Thursday, August 16, 2012

Relapse is Worse in Longterm Recovery

I just love Renew Magazine—it’s all about recovery, treatment options, recovering people, with many surprising angles and approaches to recovery.

This week I read a piece in Renew by Tracey Dee Raub about relapse and it literally made me sit up and slow down. In the first paragraph she says the 90% of recovering people will have at least one relapse in the first four years. That’s scary. And maybe—here in Out of the Woods land—it’s just scary for folks we know…but here is what is scary for those of us with 10 or more years: “Those who move into long-term sobriety have this daunting reality to heed: People with more recovery time are less likely to return to a program of recovery after a relapse than those who are new to recovery.”

Ok—that is daunting. If we relapse we don’t go back…we suffer, struggle and die or even worse, don’t die—just live miserable lives again.

I do not want that Sam I Am. No I don’t.  

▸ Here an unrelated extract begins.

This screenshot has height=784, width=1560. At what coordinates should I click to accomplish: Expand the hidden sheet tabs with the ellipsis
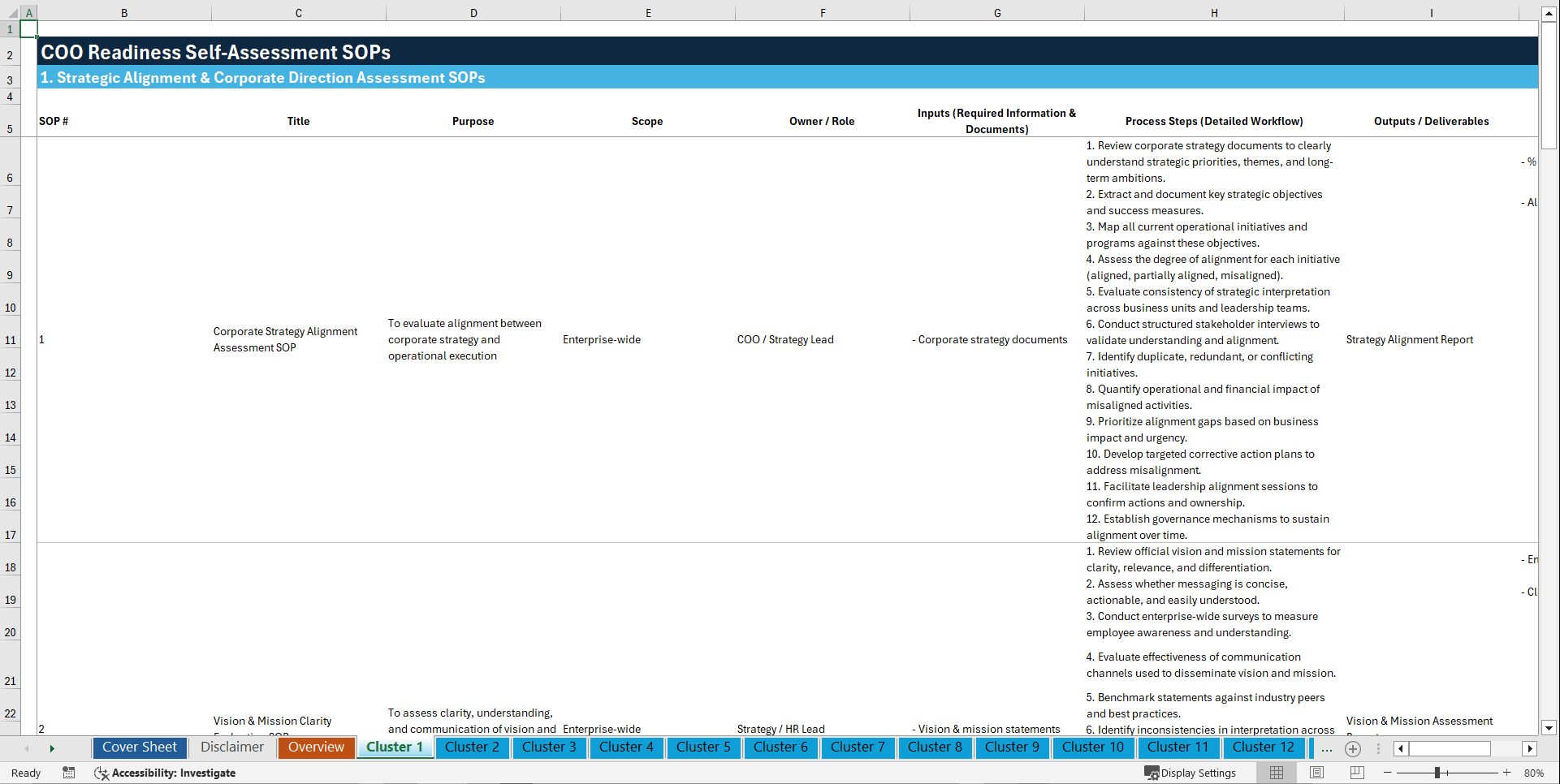point(1327,749)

The article goes on to describe why people relapse: S.L.I.P.-- Sobriety Lost Its Priority. Raub did some great homework for this piece. She has powerful statistics on relapse. She quotes Deni Carise from Phoenix House who says that, “The predictors of relapse in substance abuse, diabetes, asthma and hypertension are all the same. With all of them, if you don’t take the medicine and you don’t follow professional guidance, you will relapse. The top relapse predictors are the same in all four chronic illnesses. And the more sobriety you have the less likely it is that you will survive a relapse.

Remember that AA quote that says, while you are sitting in the meeting your addiction is over in the corner doing pushups? Turns out it’s true and statistically valid.

So I am bookmarking this article to re-read every month. I haven’t thought of my addictions as illnesses in a long time but I’m back, and I want to stay back. Looking at the relapse stats for folks with longtime recovery has given me pause.